* **AIM OF THE EXERCISE**:
Consider the data that follows and state how many lines contain the string "screenshot", using the number alone.

* **RECORD EXCERPTS**:
——

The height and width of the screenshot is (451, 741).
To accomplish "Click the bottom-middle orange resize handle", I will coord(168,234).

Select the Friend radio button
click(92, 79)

——

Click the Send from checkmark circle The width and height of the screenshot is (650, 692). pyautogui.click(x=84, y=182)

——

* **OUTPUT FOR THIS TASK**:
2